## GIVEN EXERCISE
Please turn the rows below into a Markdown table with two columns, No. and Line, giving each line a number and skipping blank lines. Leave the pictures out of the answer.

DATA SHOWN start

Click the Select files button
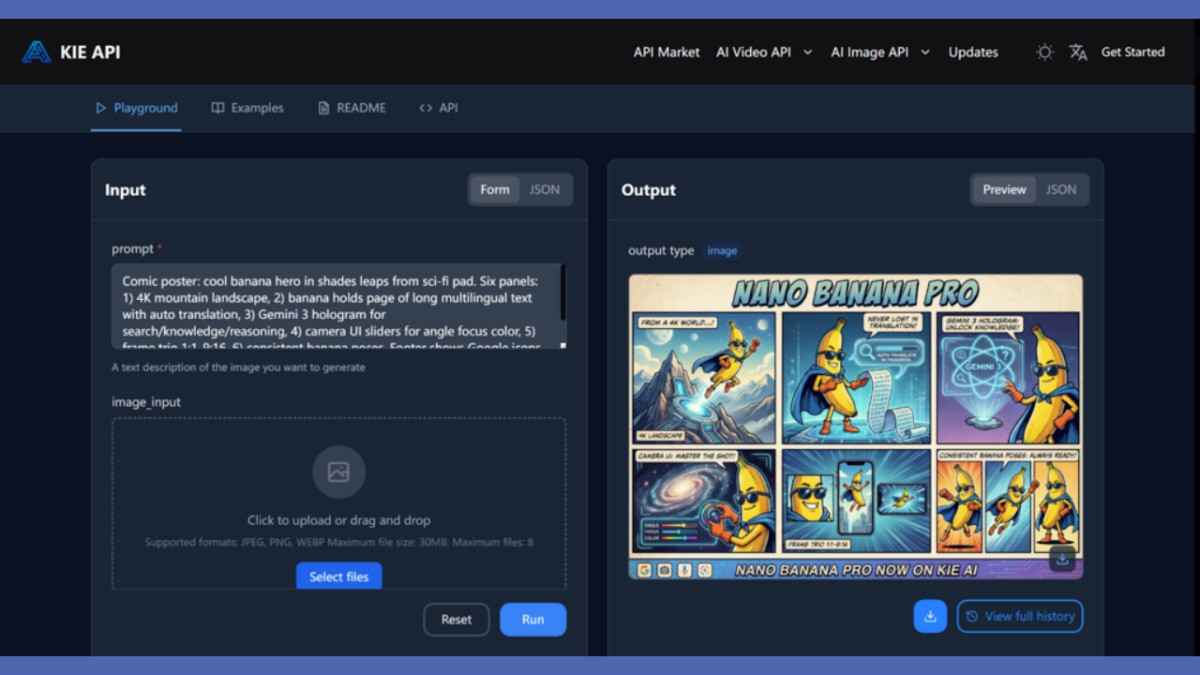tap(339, 576)
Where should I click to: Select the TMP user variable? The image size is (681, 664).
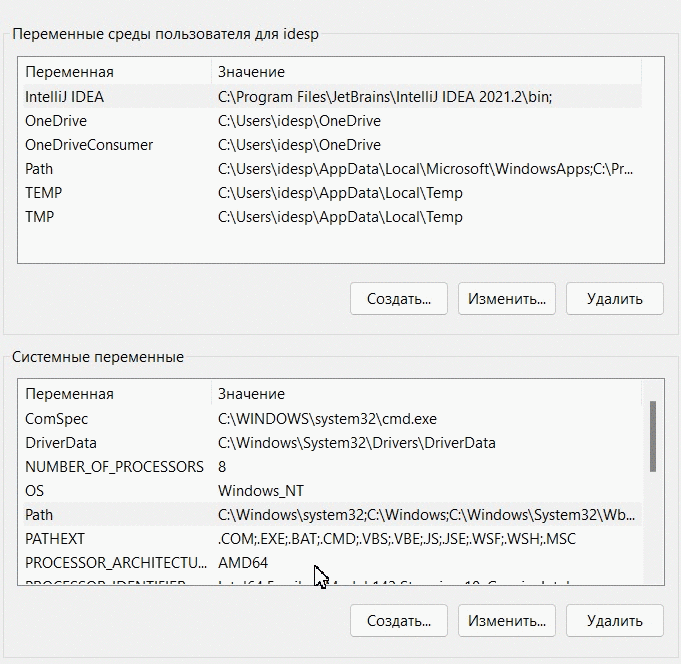point(332,216)
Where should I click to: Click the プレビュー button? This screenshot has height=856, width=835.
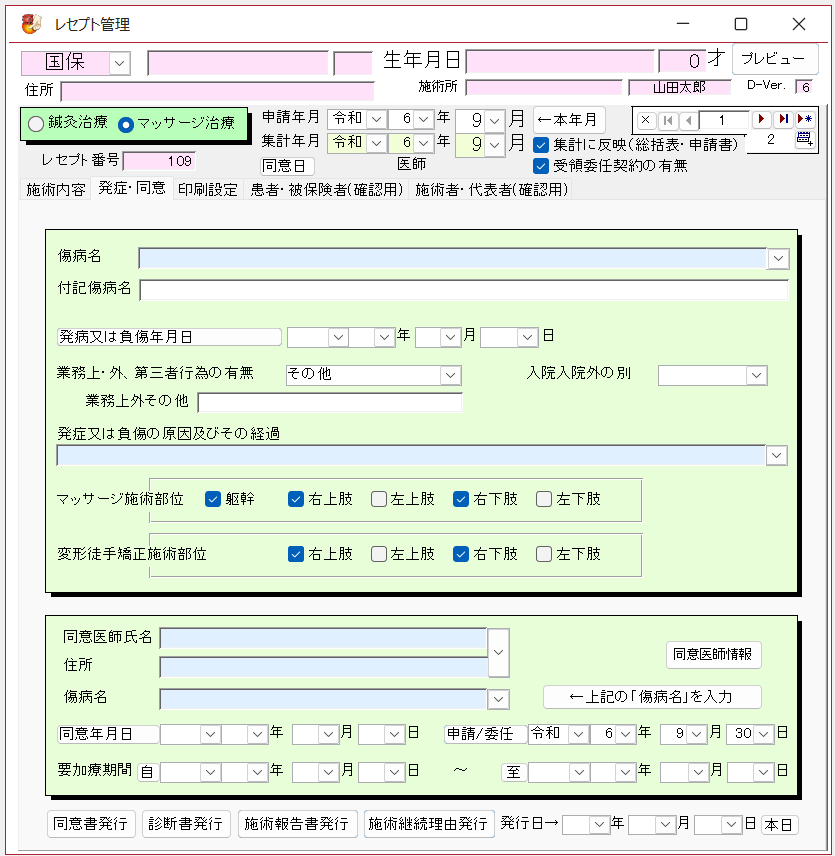point(772,59)
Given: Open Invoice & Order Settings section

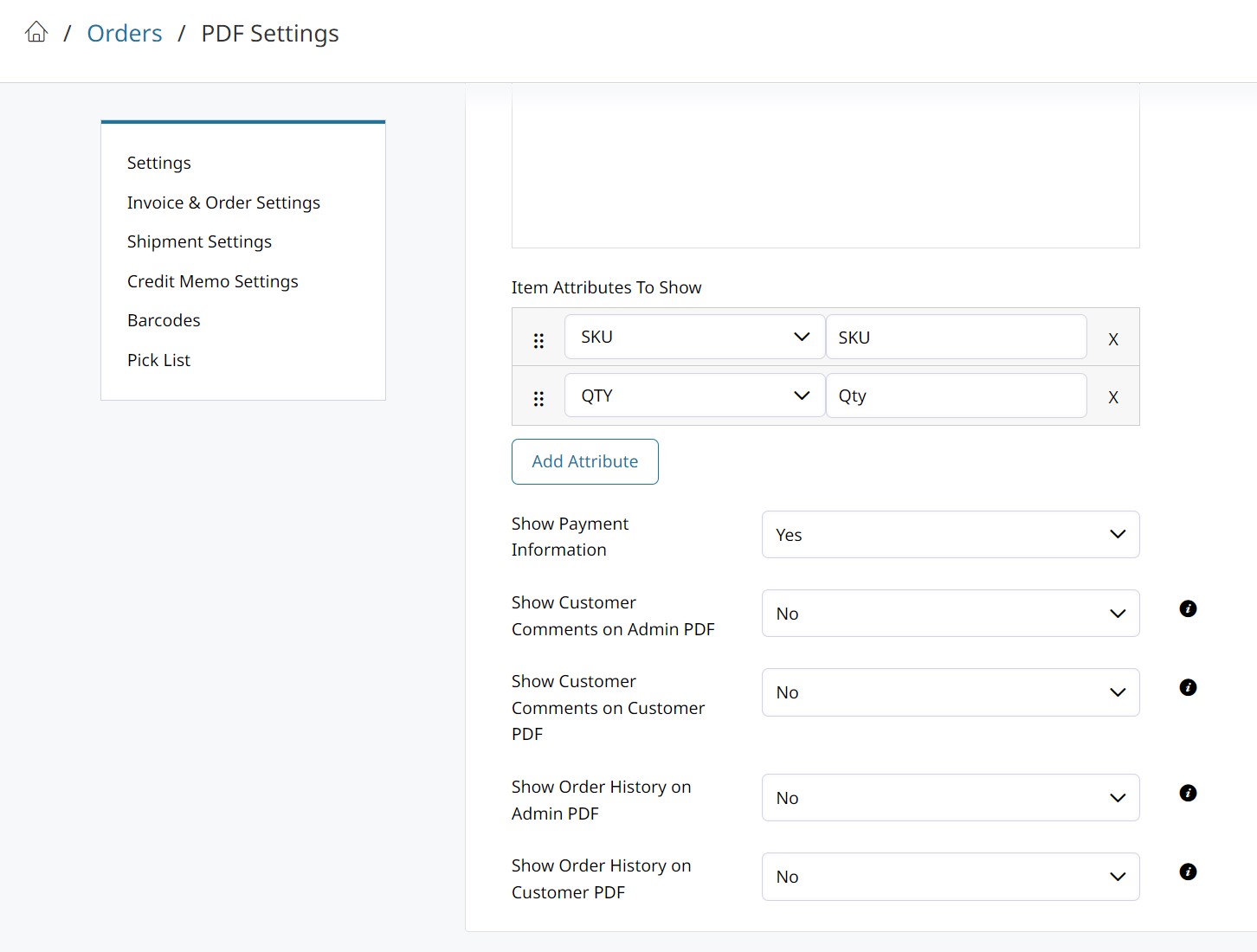Looking at the screenshot, I should tap(223, 203).
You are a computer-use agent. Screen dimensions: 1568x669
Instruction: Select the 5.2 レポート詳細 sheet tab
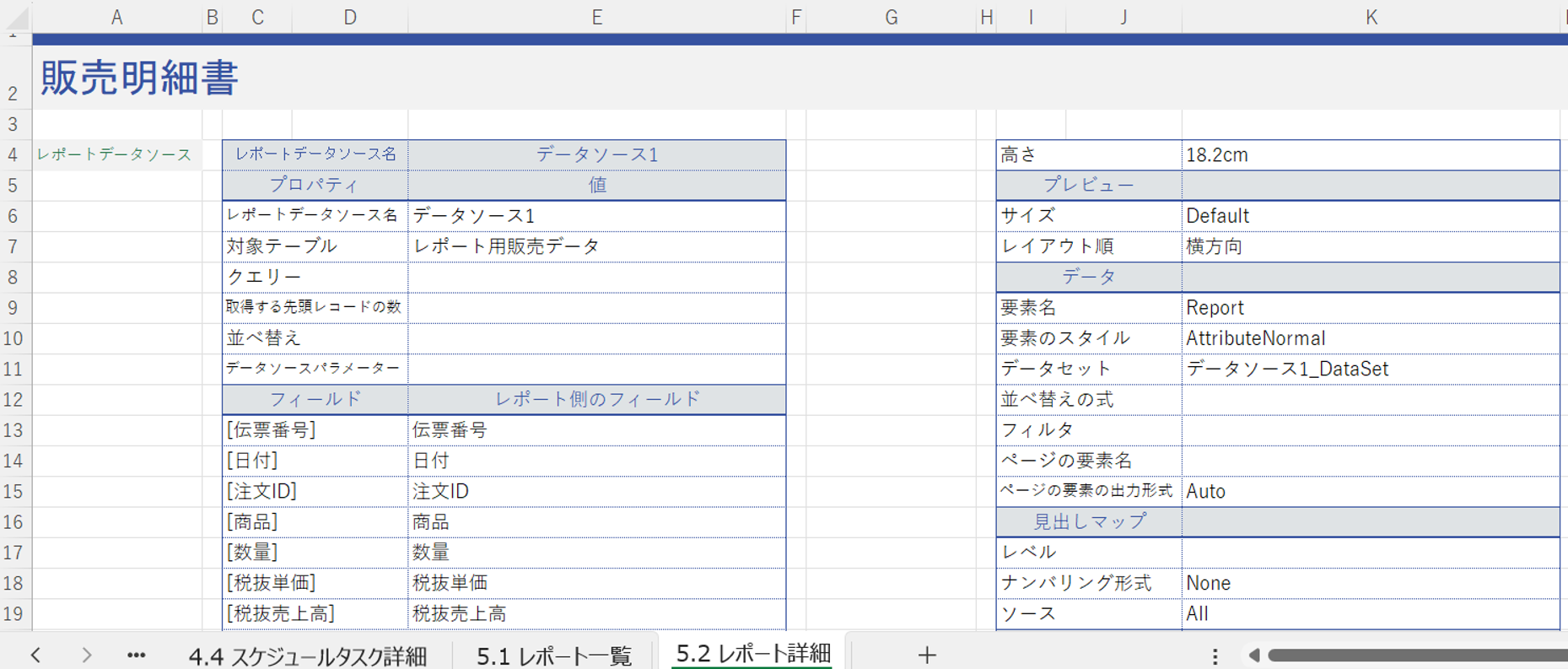pyautogui.click(x=753, y=654)
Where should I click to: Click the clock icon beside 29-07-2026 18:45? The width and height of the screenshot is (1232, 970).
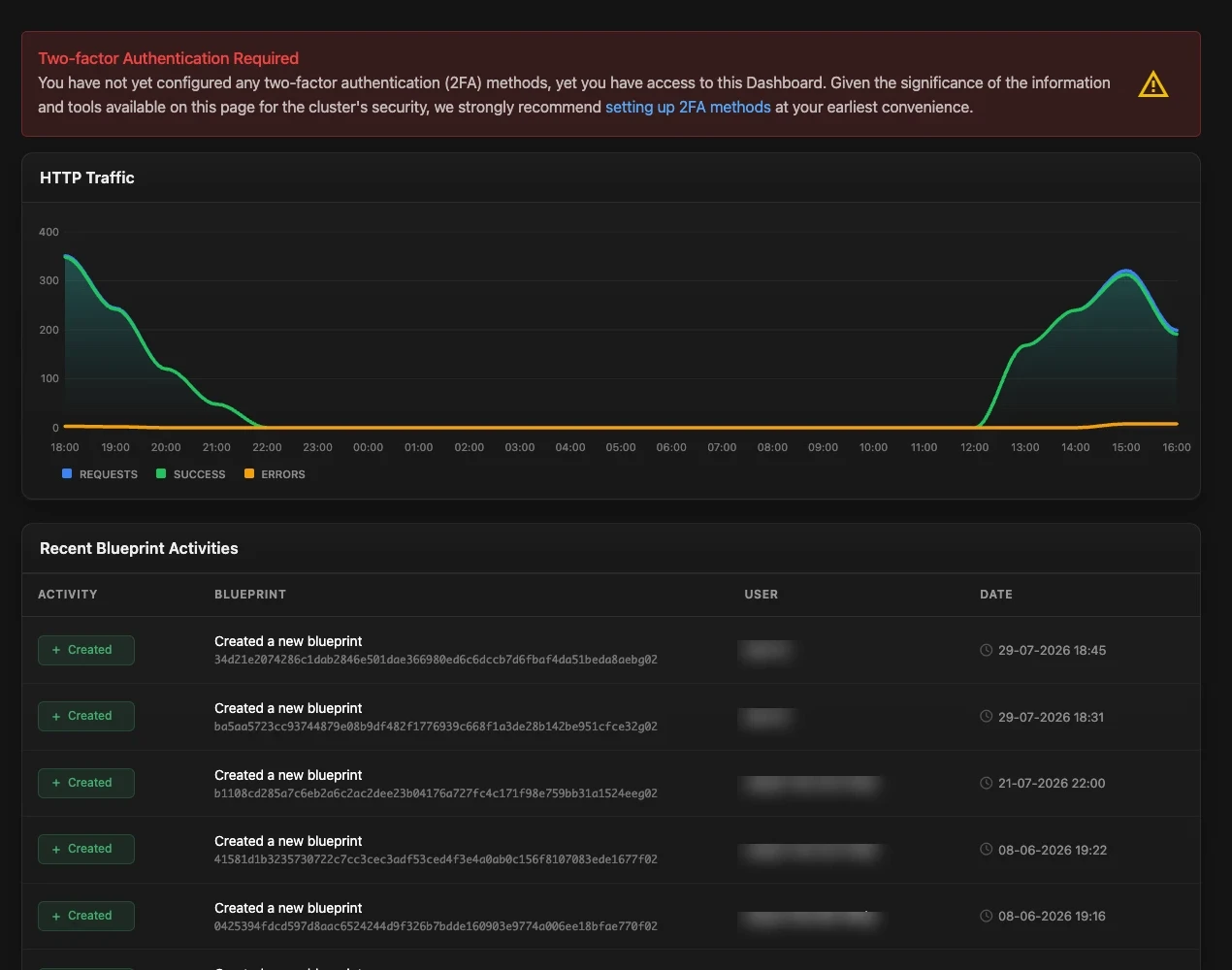[x=987, y=650]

DATA SHOWN end

## REPLY
| No. | Line |
|---|---|
| 1 | Click the Select files button |
| 2 | tap(339, 576) |
| 3 | Where should I click to: Select the TMP user variable? The image size is (681, 664). |
| 4 | point(332,216) |
| 5 | Where should I click to: Click the プレビュー button? This screenshot has height=856, width=835. |
| 6 | point(772,59) |
| 7 | Given: Open Invoice & Order Settings section |
| 8 | Looking at the screenshot, I should tap(223, 203). |
| 9 | You are a computer-use agent. Screen dimensions: 1568x669 |
| 10 | Instruction: Select the 5.2 レポート詳細 sheet tab |
| 11 | pyautogui.click(x=753, y=654) |
| 12 | Where should I click to: Click the clock icon beside 29-07-2026 18:45? The width and height of the screenshot is (1232, 970). |
| 13 | [x=987, y=650] |